_Directions for this task:_ There is a line containing "Given: Open the @isExtinct mention link" in the entries below. Repeat that line and every line after it exactly, and nothing more.

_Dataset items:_
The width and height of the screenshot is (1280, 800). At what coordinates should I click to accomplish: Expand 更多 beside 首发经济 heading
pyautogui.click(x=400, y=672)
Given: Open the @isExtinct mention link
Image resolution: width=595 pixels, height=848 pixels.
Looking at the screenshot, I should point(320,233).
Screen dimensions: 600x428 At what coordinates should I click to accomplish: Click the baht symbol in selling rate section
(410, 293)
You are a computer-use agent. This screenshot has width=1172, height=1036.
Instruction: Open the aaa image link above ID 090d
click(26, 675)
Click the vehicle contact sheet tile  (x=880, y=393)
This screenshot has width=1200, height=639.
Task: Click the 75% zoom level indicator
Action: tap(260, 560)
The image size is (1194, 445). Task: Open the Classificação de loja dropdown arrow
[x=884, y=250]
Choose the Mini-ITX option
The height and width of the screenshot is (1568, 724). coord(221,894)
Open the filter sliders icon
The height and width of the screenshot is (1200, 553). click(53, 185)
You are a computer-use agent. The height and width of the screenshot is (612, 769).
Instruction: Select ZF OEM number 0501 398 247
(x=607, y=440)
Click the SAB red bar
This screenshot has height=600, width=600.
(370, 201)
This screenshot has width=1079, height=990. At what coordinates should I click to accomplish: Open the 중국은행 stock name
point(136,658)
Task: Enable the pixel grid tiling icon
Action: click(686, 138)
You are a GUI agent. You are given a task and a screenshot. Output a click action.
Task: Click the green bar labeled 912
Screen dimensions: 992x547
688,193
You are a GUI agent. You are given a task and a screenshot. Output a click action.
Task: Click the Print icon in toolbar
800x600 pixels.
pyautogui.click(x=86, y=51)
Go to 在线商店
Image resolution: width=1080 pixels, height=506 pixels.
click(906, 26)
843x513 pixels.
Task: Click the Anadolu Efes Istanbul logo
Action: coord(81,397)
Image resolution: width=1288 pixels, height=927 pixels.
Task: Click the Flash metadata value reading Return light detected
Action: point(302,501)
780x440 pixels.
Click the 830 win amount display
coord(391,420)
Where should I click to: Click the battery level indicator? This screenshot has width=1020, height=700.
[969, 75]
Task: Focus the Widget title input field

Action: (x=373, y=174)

_Answer space:_
Given: Open the @isExtinct mention link
Image resolution: width=595 pixels, height=848 pixels.
Looking at the screenshot, I should point(320,233).
Screen dimensions: 600x428 At what coordinates should I click to accomplish: Click the baht symbol in selling rate section
(410, 293)
You are a computer-use agent. This screenshot has width=1172, height=1036.
Instruction: Open the aaa image link above ID 090d
click(26, 675)
Click the vehicle contact sheet tile  (x=880, y=393)
This screenshot has width=1200, height=639.
Task: Click the 75% zoom level indicator
Action: tap(260, 560)
The image size is (1194, 445). Task: Open the Classificação de loja dropdown arrow
[x=884, y=250]
Choose the Mini-ITX option
The height and width of the screenshot is (1568, 724). coord(221,894)
Open the filter sliders icon
The height and width of the screenshot is (1200, 553). click(53, 185)
You are a computer-use agent. The height and width of the screenshot is (612, 769).
Instruction: Select ZF OEM number 0501 398 247
(x=607, y=440)
Click the SAB red bar
This screenshot has height=600, width=600.
(370, 201)
This screenshot has width=1079, height=990. At what coordinates should I click to accomplish: Open the 중국은행 stock name
point(136,658)
Task: Enable the pixel grid tiling icon
Action: click(686, 138)
You are a GUI agent. You are given a task and a screenshot. Output a click action.
Task: Click the green bar labeled 912
Screen dimensions: 992x547
688,193
You are a GUI agent. You are given a task and a screenshot. Output a click action.
Task: Click the Print icon in toolbar
800x600 pixels.
pyautogui.click(x=86, y=51)
Go to 在线商店
Image resolution: width=1080 pixels, height=506 pixels.
click(906, 26)
843x513 pixels.
Task: Click the Anadolu Efes Istanbul logo
Action: coord(81,397)
Image resolution: width=1288 pixels, height=927 pixels.
Task: Click the Flash metadata value reading Return light detected
Action: point(302,501)
780x440 pixels.
Click the 830 win amount display
coord(391,420)
Where should I click to: Click the battery level indicator? This screenshot has width=1020, height=700.
[969, 75]
Task: Focus the Widget title input field

Action: (x=373, y=174)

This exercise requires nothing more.